The dreaded time change! Anyone else hoping this is the last time we have to change the clocks? I supposed the “extra” hour of sleep (if you don’t have kids) in the fall is great, I mean when it’s not the year 2020. But losing that hour in the springtime can really throw people’s circadian rhythms into a tizzy.
So if we have a hard time adjusting, how do we help our kids adjust?
You pretty much have two options. How you handle it will really depend on your children. Are they able to be a little flexible with their schedules and bounce back quickly? Or are they pretty rigid and any little tweak throws them for a loop?
Easing Into the Change
Starting about 1 week out, you will start moving the schedule a little bit later.

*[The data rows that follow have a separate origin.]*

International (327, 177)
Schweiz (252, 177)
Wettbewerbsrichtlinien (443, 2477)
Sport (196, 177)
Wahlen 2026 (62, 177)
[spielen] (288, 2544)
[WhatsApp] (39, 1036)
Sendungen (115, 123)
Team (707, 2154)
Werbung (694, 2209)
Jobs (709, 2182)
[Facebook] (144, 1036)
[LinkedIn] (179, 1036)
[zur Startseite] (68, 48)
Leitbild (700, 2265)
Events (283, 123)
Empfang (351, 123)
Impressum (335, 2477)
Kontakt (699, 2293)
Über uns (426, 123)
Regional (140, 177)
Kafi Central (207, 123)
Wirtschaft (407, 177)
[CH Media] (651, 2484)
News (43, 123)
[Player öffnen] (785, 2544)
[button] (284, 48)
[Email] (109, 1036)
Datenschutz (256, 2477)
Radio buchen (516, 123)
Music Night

Every couple of days you will move it 15 minutes later. For example: If your current schedule is wake at 7 am, nap #1 at 9:30 am, nap #2 at 1:30 pm, bedtime at 6:30 pm, then you will move your times to be 7:15 am, 9:45 am, 1:45 pm, 6:45 pm. Continue to move those times later until you are a full hour later by Saturday. Then, Sunday morning you change the clocks and you are back to your old schedule.
This is actually what I do with my kids. They can be relatively flexible. When the clocks move backward, just continue your day by the clock. Don’t think about the old time, just go with the flow and they will adjust.

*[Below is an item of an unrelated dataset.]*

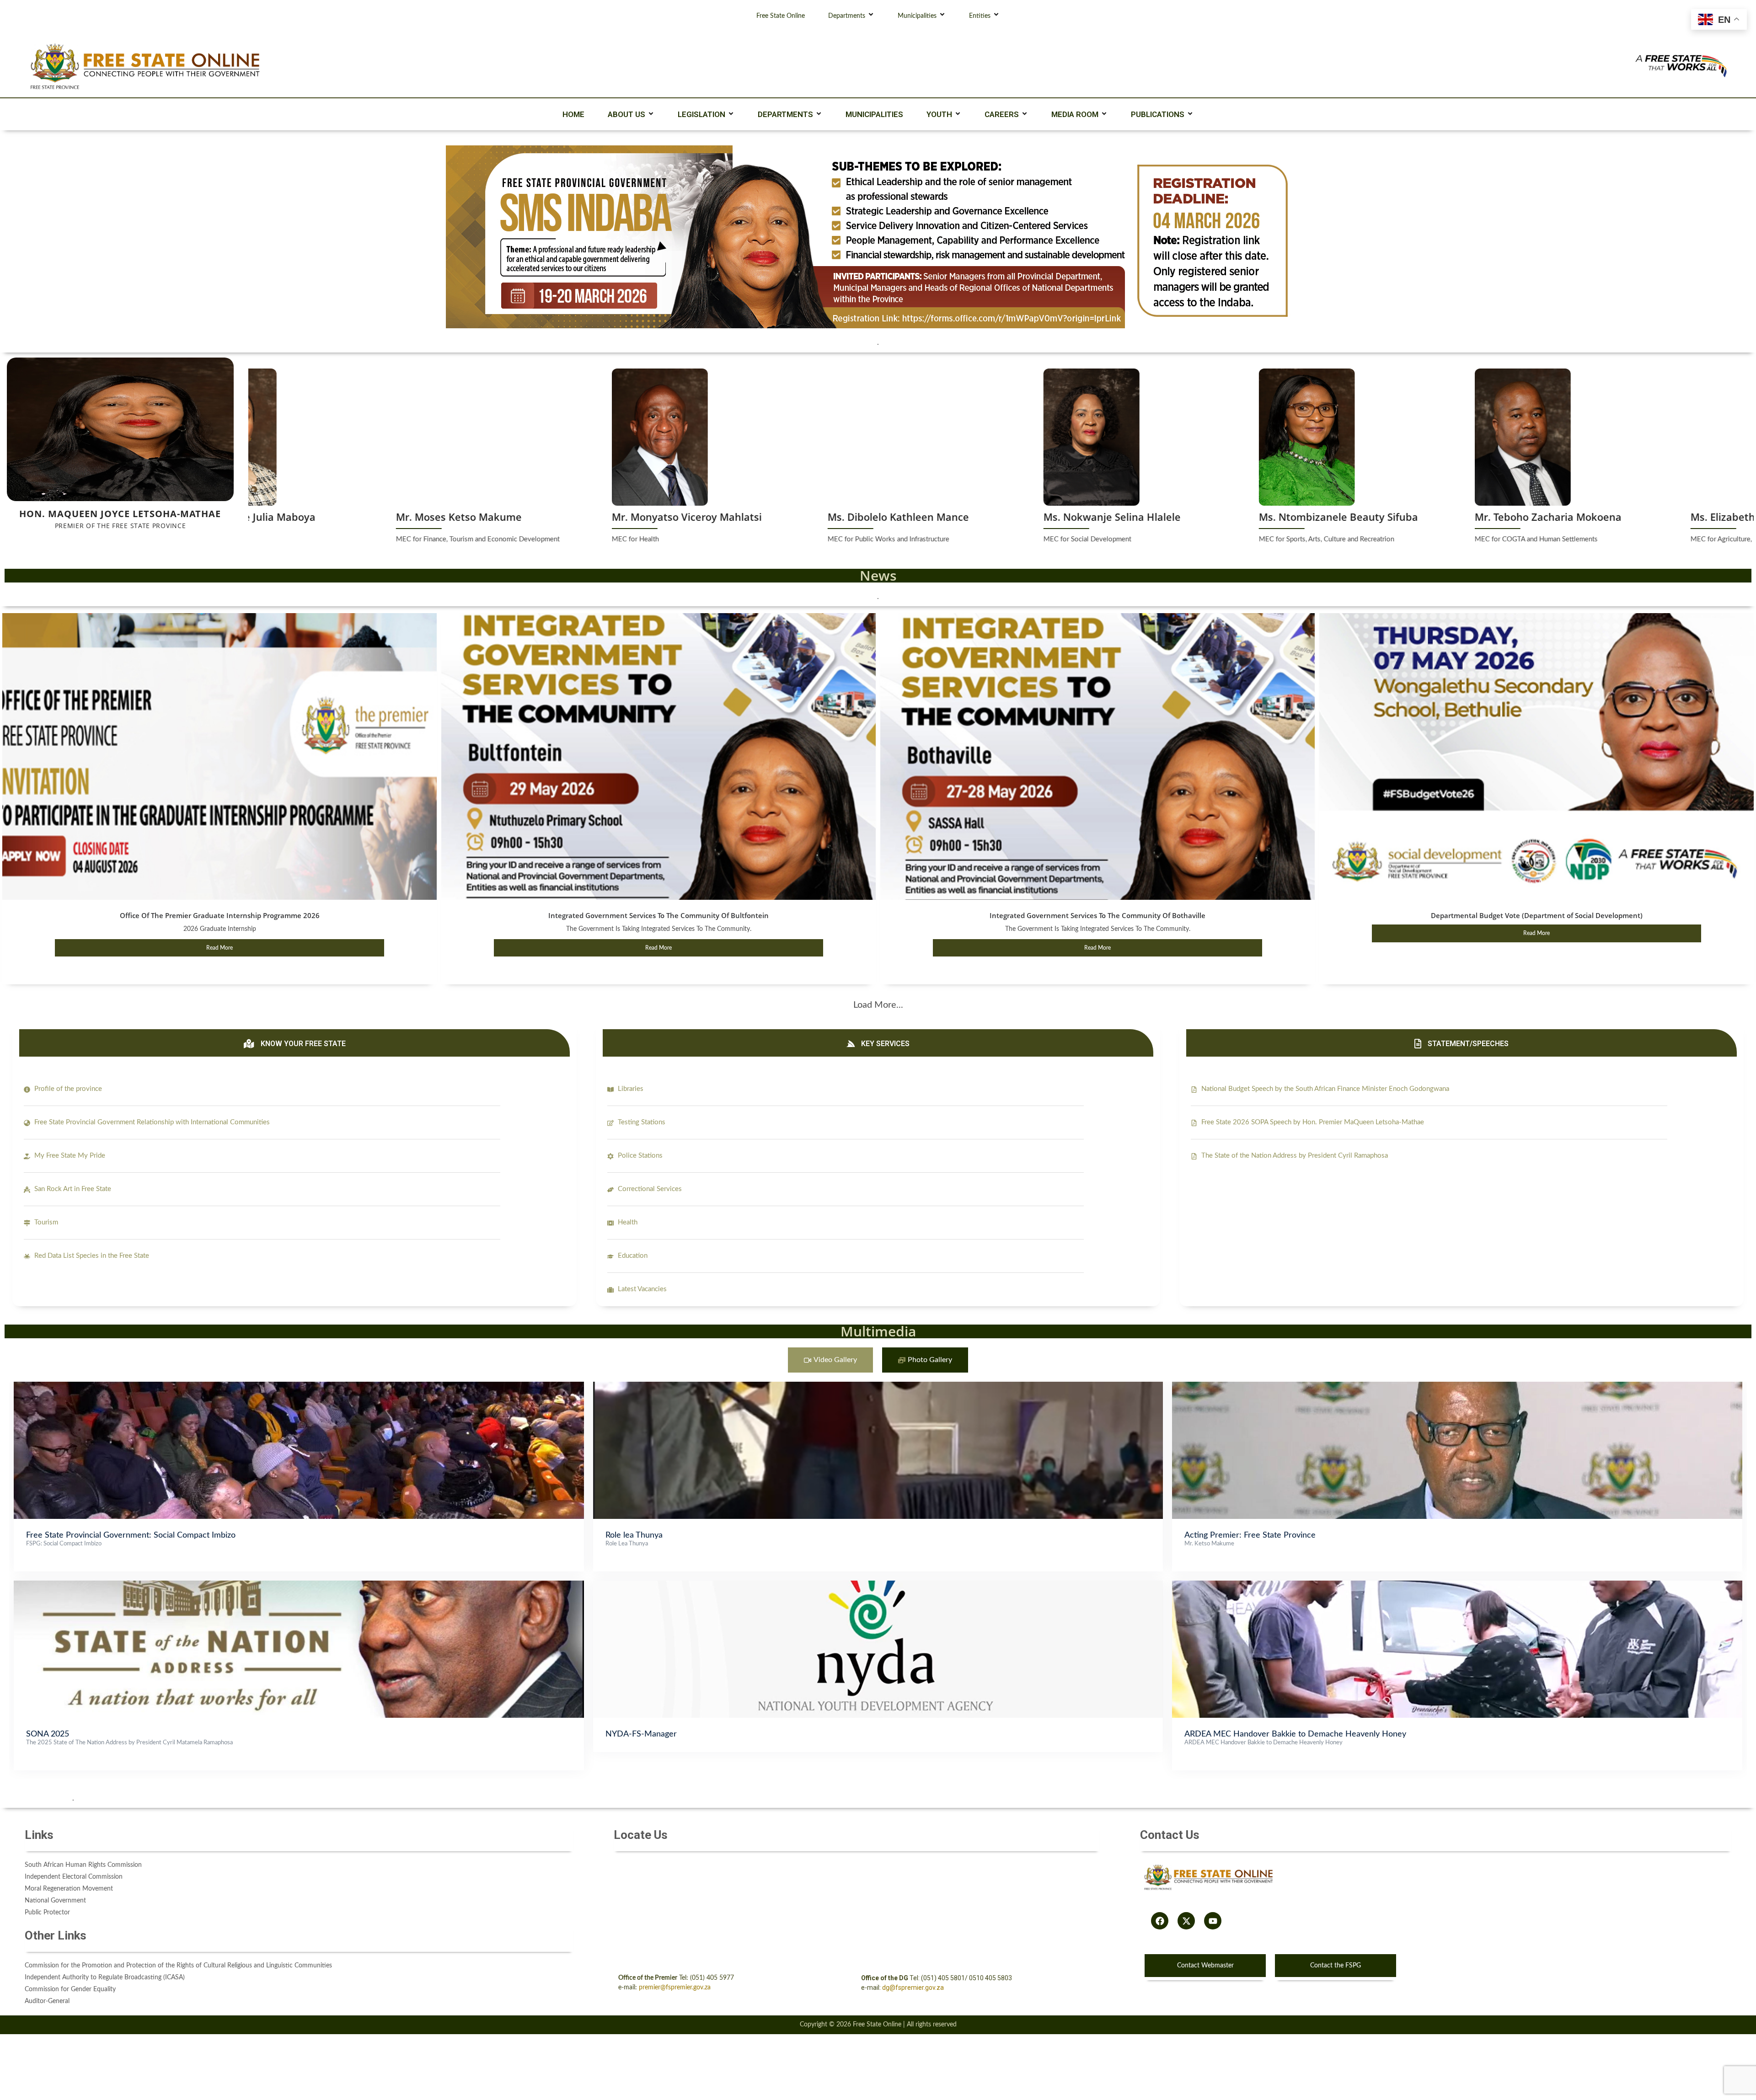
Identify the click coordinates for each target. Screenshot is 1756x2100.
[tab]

So my kids aren’t as flexible as I thought…
That happens, you can always move the times back every couple of days after the time change instead of before the time change. So the 7 am wake up suddenly became a 6 am wake up, nap 1 is now at 8:30, nap 2 at 12:30, and bedtime of 5:30! Push all those times forward 15 minutes. So the first day your naps will be 8:45 and 12:45 with bedtime at 5:45. But by the end of the week, you will be back to the regular schedule.
Eventually with consistency, which every option you choose, your kids will get back to their sleeping schedule. This time change is a lot easier to deal with and work through. Losing the hour can be a lot harder to deal with, especially for those higher sleep needs kids.